You are on page 1of 6

RESEARCH PROPOSAL

AWARENESS, KNOWLEDGE AND ATTITUDES


TOWARDS INFECTION CONTROL MEASURES
AMONG DENTAL ASSISTANTS IN
SELANGOR PRIVATE DENTAL CLINICS

AWARENESS, KNOWLEDGE AND ATTITUDE TOWARDS INFECTION


CONTROL MEASURES AMONG DENTAL ASSISTANTS
IN SELANGOR PRIVATE DENTAL CLINICS

1. INTRODUCTION

Infection control is essential in providing a secure environment for patients and oral
healthcare workers within a dental practice.
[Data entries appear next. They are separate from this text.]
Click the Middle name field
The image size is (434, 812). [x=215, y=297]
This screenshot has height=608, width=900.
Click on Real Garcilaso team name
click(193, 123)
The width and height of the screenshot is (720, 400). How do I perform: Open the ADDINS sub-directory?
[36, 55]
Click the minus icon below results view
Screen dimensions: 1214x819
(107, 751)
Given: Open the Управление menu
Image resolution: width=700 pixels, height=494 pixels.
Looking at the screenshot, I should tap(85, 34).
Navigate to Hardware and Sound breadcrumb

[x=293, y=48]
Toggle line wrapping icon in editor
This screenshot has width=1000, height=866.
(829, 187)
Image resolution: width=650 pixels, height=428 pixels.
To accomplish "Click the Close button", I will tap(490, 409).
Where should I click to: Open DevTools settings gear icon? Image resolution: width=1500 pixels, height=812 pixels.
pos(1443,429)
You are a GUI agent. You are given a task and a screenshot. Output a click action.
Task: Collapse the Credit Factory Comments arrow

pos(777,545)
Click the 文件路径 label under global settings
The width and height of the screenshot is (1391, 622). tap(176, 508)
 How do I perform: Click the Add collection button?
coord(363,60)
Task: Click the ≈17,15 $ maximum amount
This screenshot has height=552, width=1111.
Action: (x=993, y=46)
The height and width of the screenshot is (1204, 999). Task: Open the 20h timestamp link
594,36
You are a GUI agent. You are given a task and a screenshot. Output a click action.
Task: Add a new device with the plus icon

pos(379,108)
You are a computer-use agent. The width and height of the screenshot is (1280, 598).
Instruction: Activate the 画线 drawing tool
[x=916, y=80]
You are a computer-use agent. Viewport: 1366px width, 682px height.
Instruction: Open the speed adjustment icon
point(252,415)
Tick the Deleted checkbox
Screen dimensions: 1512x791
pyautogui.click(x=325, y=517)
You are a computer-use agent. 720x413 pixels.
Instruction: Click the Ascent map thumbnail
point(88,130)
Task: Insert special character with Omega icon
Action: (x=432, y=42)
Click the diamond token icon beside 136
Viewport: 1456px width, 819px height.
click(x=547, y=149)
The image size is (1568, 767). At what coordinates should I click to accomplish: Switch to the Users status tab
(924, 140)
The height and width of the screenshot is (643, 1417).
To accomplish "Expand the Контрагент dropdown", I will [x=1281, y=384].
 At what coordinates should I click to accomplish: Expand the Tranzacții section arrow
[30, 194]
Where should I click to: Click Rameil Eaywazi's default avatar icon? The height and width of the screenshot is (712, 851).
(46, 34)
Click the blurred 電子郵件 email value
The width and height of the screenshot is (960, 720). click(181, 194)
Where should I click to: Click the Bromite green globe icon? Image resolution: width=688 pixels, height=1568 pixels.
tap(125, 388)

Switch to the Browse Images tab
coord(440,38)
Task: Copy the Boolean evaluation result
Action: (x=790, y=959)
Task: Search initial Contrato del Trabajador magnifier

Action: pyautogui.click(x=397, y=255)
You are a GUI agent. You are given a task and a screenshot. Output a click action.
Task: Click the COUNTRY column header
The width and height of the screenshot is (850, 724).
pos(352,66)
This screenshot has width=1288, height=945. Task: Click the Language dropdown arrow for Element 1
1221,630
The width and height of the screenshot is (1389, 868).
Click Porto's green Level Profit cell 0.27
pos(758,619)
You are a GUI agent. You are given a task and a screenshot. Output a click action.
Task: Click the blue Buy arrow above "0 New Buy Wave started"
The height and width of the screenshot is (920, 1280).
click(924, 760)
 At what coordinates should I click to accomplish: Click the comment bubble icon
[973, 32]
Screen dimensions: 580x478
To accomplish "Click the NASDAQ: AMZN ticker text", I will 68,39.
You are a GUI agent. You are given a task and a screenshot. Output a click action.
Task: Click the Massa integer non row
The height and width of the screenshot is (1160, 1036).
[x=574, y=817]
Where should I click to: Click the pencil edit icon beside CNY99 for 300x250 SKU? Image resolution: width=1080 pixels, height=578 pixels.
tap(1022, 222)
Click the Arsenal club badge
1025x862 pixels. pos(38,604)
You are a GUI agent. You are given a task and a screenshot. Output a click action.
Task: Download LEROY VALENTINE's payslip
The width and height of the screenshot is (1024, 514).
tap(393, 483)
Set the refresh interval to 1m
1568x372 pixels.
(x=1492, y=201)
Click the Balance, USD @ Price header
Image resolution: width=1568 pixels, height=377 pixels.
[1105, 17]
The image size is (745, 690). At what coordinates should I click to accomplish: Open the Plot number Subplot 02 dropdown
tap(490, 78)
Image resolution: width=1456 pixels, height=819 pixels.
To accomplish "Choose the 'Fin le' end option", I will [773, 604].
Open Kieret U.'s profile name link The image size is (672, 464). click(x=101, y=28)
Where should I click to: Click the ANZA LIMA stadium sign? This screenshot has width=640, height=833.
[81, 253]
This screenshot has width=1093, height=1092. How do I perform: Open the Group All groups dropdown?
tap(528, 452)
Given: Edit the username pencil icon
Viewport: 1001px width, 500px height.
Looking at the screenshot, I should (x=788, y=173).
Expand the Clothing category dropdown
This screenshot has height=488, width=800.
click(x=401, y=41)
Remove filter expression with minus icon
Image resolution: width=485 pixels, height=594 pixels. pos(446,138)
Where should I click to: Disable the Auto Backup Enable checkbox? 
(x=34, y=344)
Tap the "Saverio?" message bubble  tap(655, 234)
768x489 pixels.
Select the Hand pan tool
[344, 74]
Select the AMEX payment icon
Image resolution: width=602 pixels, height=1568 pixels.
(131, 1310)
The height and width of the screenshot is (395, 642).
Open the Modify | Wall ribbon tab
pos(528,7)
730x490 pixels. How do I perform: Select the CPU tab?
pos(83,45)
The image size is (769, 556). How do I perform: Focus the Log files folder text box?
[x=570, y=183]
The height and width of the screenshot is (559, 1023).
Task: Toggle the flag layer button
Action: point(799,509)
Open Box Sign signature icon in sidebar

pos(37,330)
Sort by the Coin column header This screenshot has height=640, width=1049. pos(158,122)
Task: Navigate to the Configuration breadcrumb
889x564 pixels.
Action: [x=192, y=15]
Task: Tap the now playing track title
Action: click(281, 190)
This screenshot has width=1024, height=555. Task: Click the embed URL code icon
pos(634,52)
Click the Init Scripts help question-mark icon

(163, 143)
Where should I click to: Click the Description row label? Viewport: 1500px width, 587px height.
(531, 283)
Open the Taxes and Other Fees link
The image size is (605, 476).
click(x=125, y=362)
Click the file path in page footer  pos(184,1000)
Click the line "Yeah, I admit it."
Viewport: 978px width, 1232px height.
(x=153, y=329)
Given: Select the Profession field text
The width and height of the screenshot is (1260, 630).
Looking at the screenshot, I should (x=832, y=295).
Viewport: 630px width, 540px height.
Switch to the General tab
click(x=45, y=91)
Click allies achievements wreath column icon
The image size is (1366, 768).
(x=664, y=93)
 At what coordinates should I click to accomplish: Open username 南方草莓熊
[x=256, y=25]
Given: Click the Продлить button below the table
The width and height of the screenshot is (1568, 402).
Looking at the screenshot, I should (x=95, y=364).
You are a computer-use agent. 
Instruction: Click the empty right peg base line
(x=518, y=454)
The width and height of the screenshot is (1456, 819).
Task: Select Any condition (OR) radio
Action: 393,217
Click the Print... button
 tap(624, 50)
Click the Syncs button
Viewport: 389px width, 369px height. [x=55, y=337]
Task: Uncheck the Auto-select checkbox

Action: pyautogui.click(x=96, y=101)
Oral healthcare worker are at high risk of
exposure to cross infection with blood-borne pathogens, such as hepatitis B virus (HBV),
hepatitis C virus, and human immunodeficiency virus (HIV), Mycobacterium tuberculosis,
streptococci, and other viruses and bacteria that colonize the oral cavity and the upper
respiratory tract (McCarthy GM, 2000). Transmission of infection within dental surgery may
occur by direct contact of tissue with secretions or blood, from droplets containing infectious
agents, or via contaminated sharps or dental instruments that have been improperly
sterilized (Mousa AA, 1997). During this rapidly emerging infectious disease COVID-19, the
risk of infection to the oral healthcare worker is highly significant. If effective infection
prevention and control measures are carried out, the risk of infection transmission is
reduced by at least 30% (Ge ZY et.al 2020).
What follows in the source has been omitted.